The Badgers’ season opener against Northern Illinois started with a bang, had the makings of a blowout, then ended with the remaining fans in Camp Randall gripping their seats as the game came down to the last two minutes.
All that mattered to head coach Bret Bielema and the Wisconsin football team, however, is that the final score of 28-20 read in the Badgers’ favor when the game clock hit zero.
“There are a lot of good things that happened out there tonight,” Bielema said. “For as many young people as we played, there were enough positive things out there to help us win the football game.”
As if there were cue cards held up behind the reporters, every player at the press conference agreed.
“We got out of there with the win, and that is what’s important,” senior captain Garrett Graham said.
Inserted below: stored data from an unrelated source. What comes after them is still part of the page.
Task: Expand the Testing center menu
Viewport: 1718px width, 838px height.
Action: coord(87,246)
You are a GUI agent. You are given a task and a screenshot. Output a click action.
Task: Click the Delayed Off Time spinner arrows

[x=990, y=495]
“I am going to take away that it is a good start — with 11 games to go, we need to start with a win,” starting quarterback Scott Tolzien said.
“We got the ‘W’, and that’s what counts. There were some mistakes, but for the most part we played well, you know,” senior captain Chris Maragos said.
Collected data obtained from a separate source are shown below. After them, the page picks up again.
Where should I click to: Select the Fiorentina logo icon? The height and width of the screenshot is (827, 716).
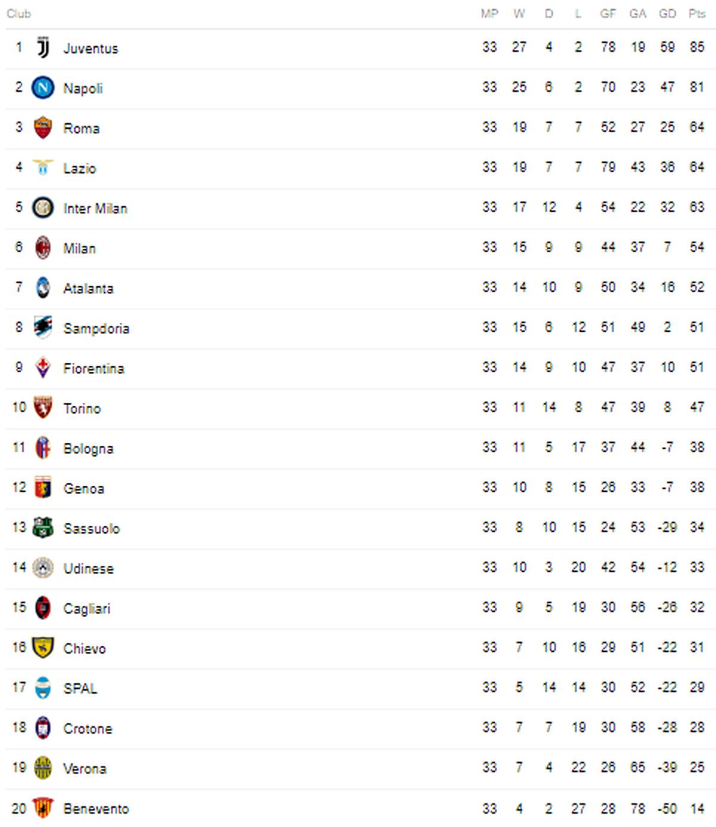[43, 368]
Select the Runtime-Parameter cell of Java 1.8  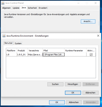(x=75, y=55)
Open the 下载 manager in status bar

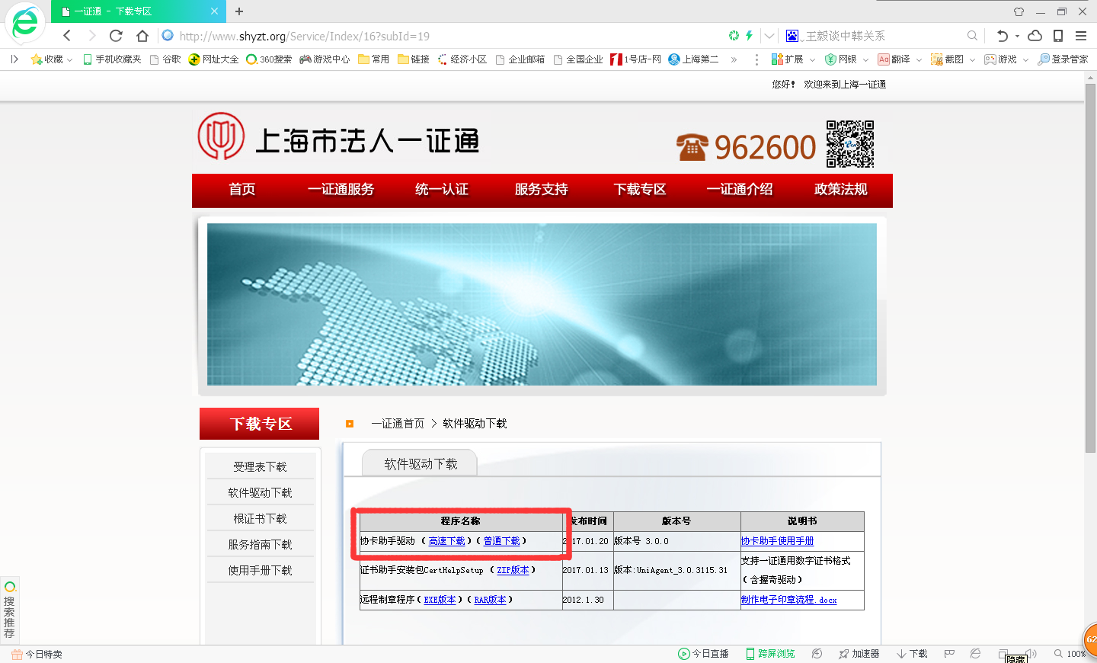point(912,654)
UW’s first offensive possession of the season was a quick one. Starting on their own 20-yard line, offensive coordinator Paul Chryst caught the NIU defense off guard when he called for a deep pass to junior wide receiver Isaac Anderson — a call Anderson said Chryst made three days before the game. Given all day in the pocket, Tolzien lofted his first pass as a starter for an 80-yard touchdown before half of the students had entered the stadium.
“That is the ideal situation,” senior left tackle Gabe Carimi said. “Coach Chryst said that we were going to call that call right away and to get our minds right, and that was the best thing that could happen.”
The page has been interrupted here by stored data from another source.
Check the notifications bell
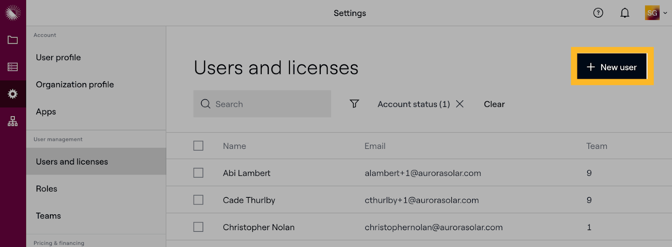The width and height of the screenshot is (672, 247). click(x=625, y=13)
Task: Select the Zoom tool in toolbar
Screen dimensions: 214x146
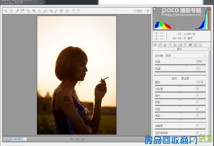Action: [6, 11]
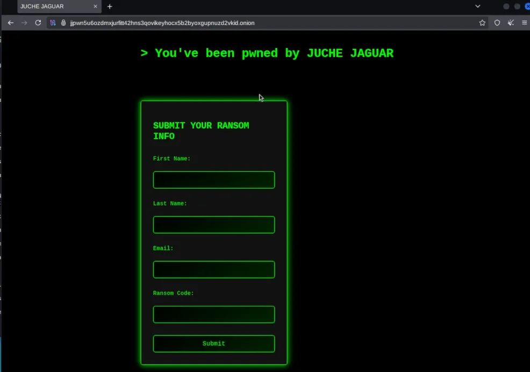Click the browser back arrow
The image size is (530, 372).
(x=10, y=23)
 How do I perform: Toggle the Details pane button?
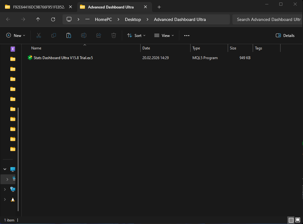pyautogui.click(x=285, y=36)
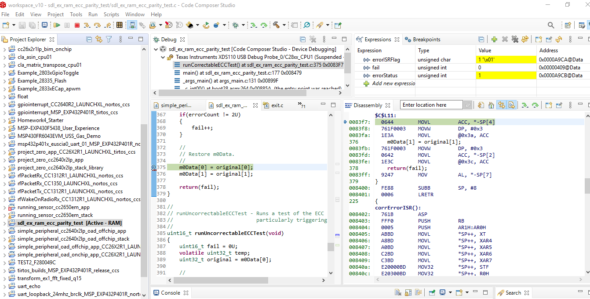Click the Add new expression link
Viewport: 590px width, 299px height.
click(x=393, y=83)
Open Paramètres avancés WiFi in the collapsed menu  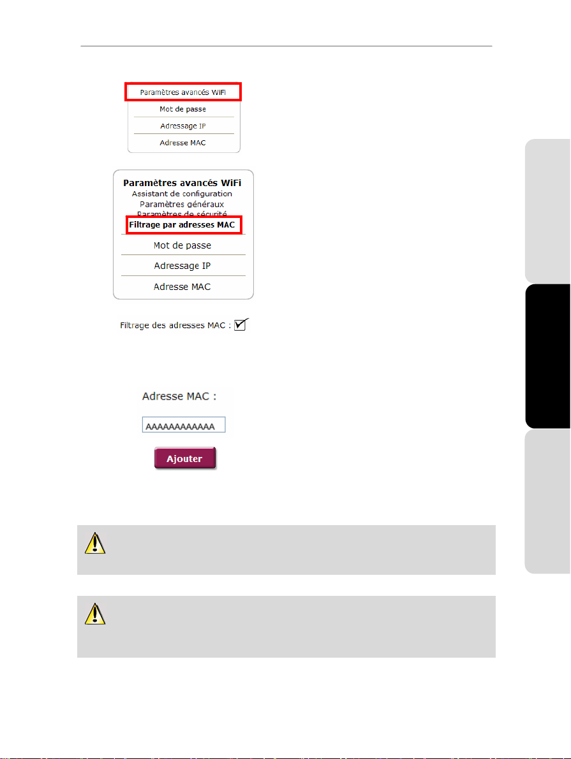(x=182, y=92)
The Badgers’ passing attack didn’t stop there, totaling 281 yards on just 18 completions, compared to the Huskies’ 174 yards on 15 completions. Graham caught six balls for 82 yards, sophomore Nick Toon snagged five for 72 yards and Anderson finished with three catches and 100 yards.
With the passing game excelling, NIU at least made sure they weren’t badly gashed by the Badgers’ feared rushing attack. Although UW finished with 152 yards on the ground, NIU made them earn every inch, holding John Clay to 2.9 yards per carry and Zach Brown to 3.6 yards per carry.
“Northern Illinois, give them credit,” Bielema said. “They were definitely jamming up the box, and the reason that play was open for Isaac was because they weren’t going to let us run the football consistently.”
After an NIU field goal made it 7-3, Anderson struck again in the second quarter, running on an end-around for a 23-yard rushing touchdown. Clay also added two touchdown runs from the 1-yard line in the third quarter.
“I think we ate up 12 minutes in the third quarter if I’m not mistaken,” Bielema said. “That could end up being the difference in the game. Especially defensively, we are a little thin at the D-line, and just being able to rest those guys is huge. And that is Wisconsin football — we have to be able to eat up the clock and move ourselves forward.”
For the defense, the game highlighted several new starters — most notably sophomore defensive end J.J. Watt and freshman linebacker Mike Taylor — while returning stars such as defensive lineman O’Brien Schofield and Maragos made sure UW fans haven’t forgotten them. Those four accounted for seven tackles for a loss, one forced fumble and recovery (Taylor), plus a handful of crucial tackles on third down.
“You know what? I thought our D-line was survivors,” Bielema said. “As you noticed, Lewis wasn’t out there and that took away another defensive end. … ‘OB’ and J.J. just played their tails off. That is something we get excited about because that is something we thought the group had a lot to prove coming in to today’s matchup.”
In the fourth quarter, the defense nearly gave back the lead to the Huskies, letting in 14 points before shutting the door on the last drive of the game. With 2:46 left in the game, the Badgers defense got off the field in five plays, allowing everyone in the stands to breathe again.
“I think there are a lot of mistakes that we made that we can easily fix,” Maragos, who broke up the last pass of the game on fourth down, said. “A couple of pass interference penalties, a face mask. Things like that you can control a bit more. It was the first game, and I think the new guys in there did a heck of a job.”